Considerando a importância do leite para a economia, para a dieta humana e as exigências de qualidade dos consumidores faz-se necessário a produção de publicações que contemplem informações quanto a contaminação deste produto por substâncias e/ou resíduos químicos, sobre tudo as ocasionadas por metabólitos fúngicos, com foco na melhoria da qualidade, segurança e inocuidade do leite.
Procedimento de detecção e quantificação
O procedimento mais utilizado é a Cromatografia Líquida de Alta Eficiência (CLAE), com ou sem derivação pós-coluna, detector de fluorescência, os kits de Elisa, fluorimetria e Cromatografia de Camada Delgada (CCD) ou a Cromatografia de Camada Delgada de Alta Eficiência (CCDAE).
Especificamente na CLAE a coluna cromatográfica mais utilizada é a C18. Os volumes de injeções mais freqüentemente utilizados estão entre 50 e 150 μL, e a temperatura da coluna varia de ambiente à 50ºC. Os componentes das fases móveis mais utilizados são os solventes: acetonitrila, metanol, água.
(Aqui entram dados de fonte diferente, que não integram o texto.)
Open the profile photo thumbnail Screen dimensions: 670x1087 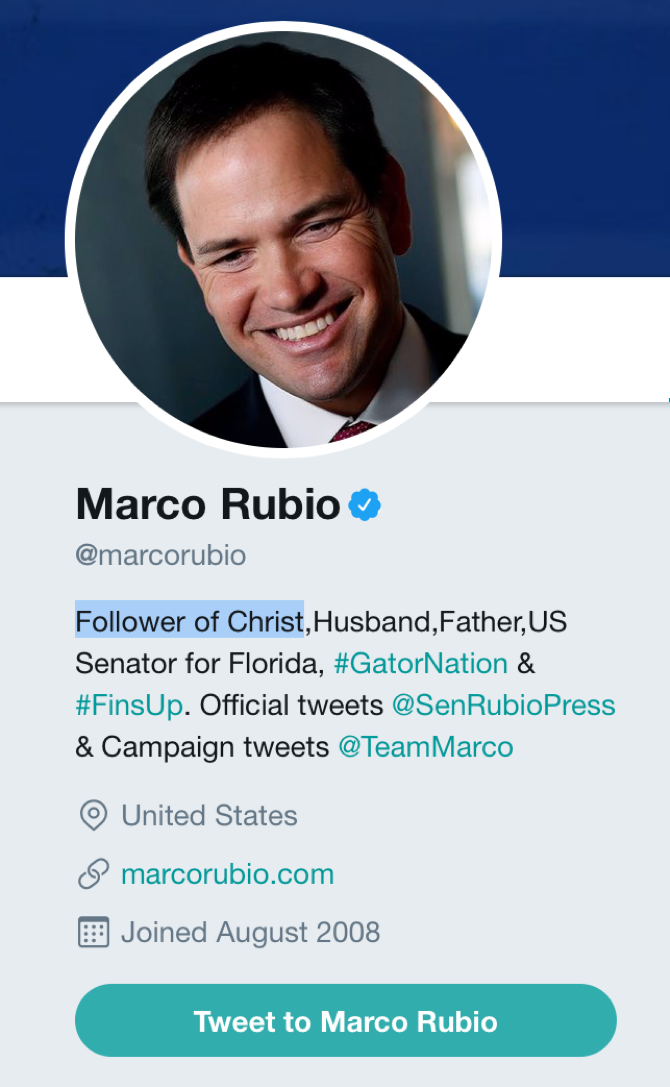(283, 239)
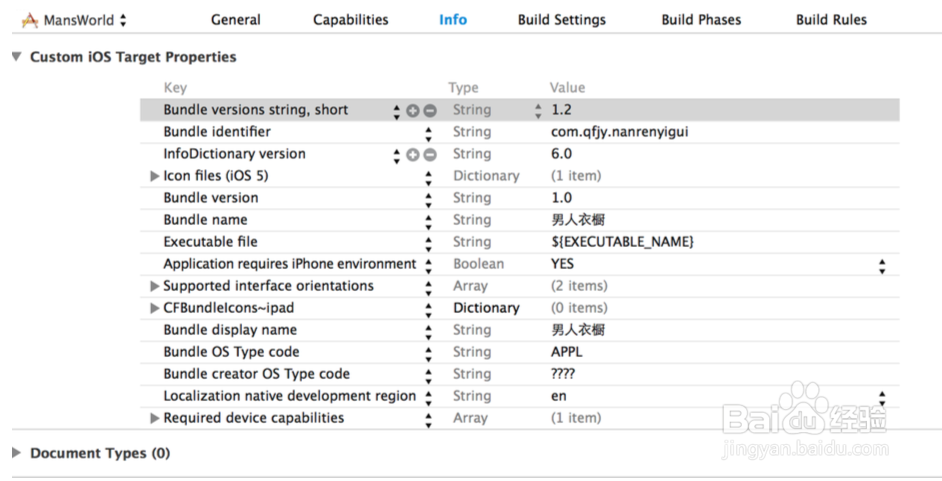Remove the Bundle versions string, short row

coord(430,111)
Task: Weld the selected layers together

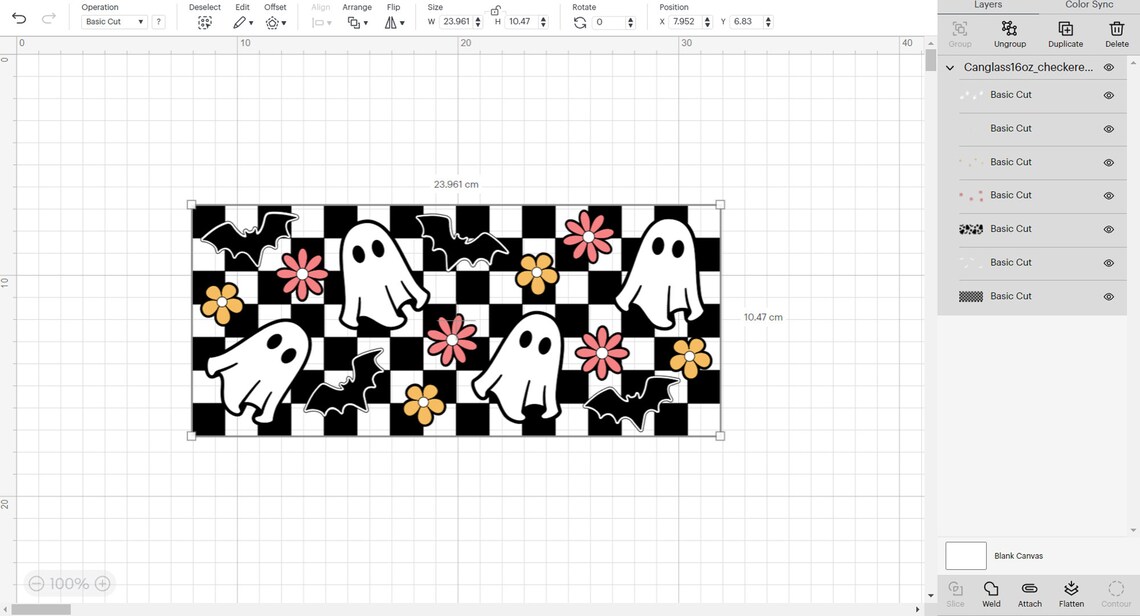Action: pyautogui.click(x=991, y=590)
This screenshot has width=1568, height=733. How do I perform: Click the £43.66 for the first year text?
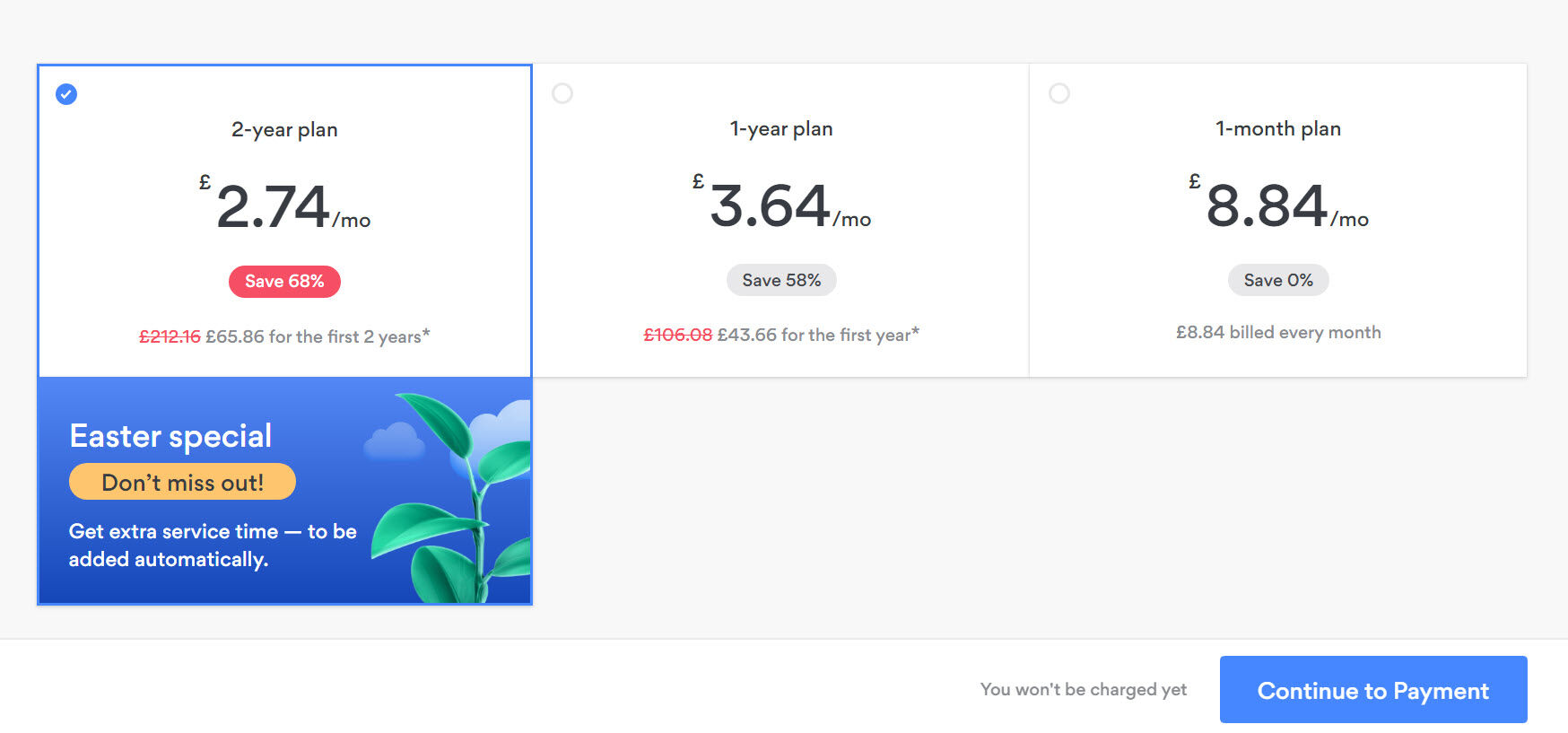click(x=818, y=335)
No caso da derivação pré-coluna o reagente utilizado é o Ácido Trifluoracético (TFA), e na pós-coluna o reagente perbrometo de di-bromo pirimidina (C5H6Br3N) e a razão de fluxo fica entre 0,25 a 0,75 mL/min. Nas metodologias que não realizam a derivação, a razão de fluxo varia de 0,25 até 1,75 mL/min. Os tipos de detectores são os de fluorescência, Ms, MS-Ms e UV (Association..., 2000).
Legislação
A legislação para as micotoxinas, inclusive a AFM1 é muito controvertida, entretanto existe uma perspectiva de uma maior uniformização ao longo dos próximos anos em função das recomendações do Codex Alimentarius, principalmente, dos países signatários da Organização Mundial do Comércio. Existindo, porém, diferenças significativas na regulamentação de micotoxinas a nível nacional e internacional ( Legislação..., s.d.).
Brasileira
Ministério da Saúde: Resolução RDC no 274, da ANVISA, de 15 de outubro de 2002, publicada no Diário Oficial da União, de 16/10/2002:
- Leite fluido: Aflatoxina M1 = 0,5 μg/L (ppb)
- Leite em pó: Aflatoxina M1 = 5,0 μg/L (ppb)
Métodos de detecção e quantificação de Aflatoxina M1 em leite e derivados
Os métodos existentes para determinação de aflatoxina M1 baseiam-se em alguma medida física ou característica química da mesma. A vantagem e utilidade do método analítico são diferenciadas pelas características práticas como aplicabilidade, o custo, a eficiência, o tempo requerido, o equipamento e o nível de treinamento necessário. A confiança é determinada pelas características científicas tais como precisão, exatidão, sensibilidade e especificidade. De um modo geral os métodos de análise de resíduos contêm cinco etapas básicas. A primeira é a amostragem, a segunda é a extração ou diluição, a terceira o clean-up ou limpeza do extrato, a quarta concentração e a quinta detecção ou quantificação.
A extração
Os solventes de extração mais utilizados nas metodologias disponíveis na literatura para análise de aflatoxina M1 em leite em pó e fluído são: água, acetonitrila, metanol, além de clorofórmio, diclorometano, acetato de etila, hexano, solução de cloreto de sódio, NaOH, tampão fosfato, dentre outros.
Procedimento de extração
Os tratamentos mais utilizados no leite fluído e leite em pó são: blender e homogeneização com solvente, centrifugação, agitação mecânica com solvente, adição de NaCl, dentre outros Existem metodologias que utilizam também ultrasom, ultra turrax e extração com água quente ou gelada para a análise de micotoxinas em leite em pó.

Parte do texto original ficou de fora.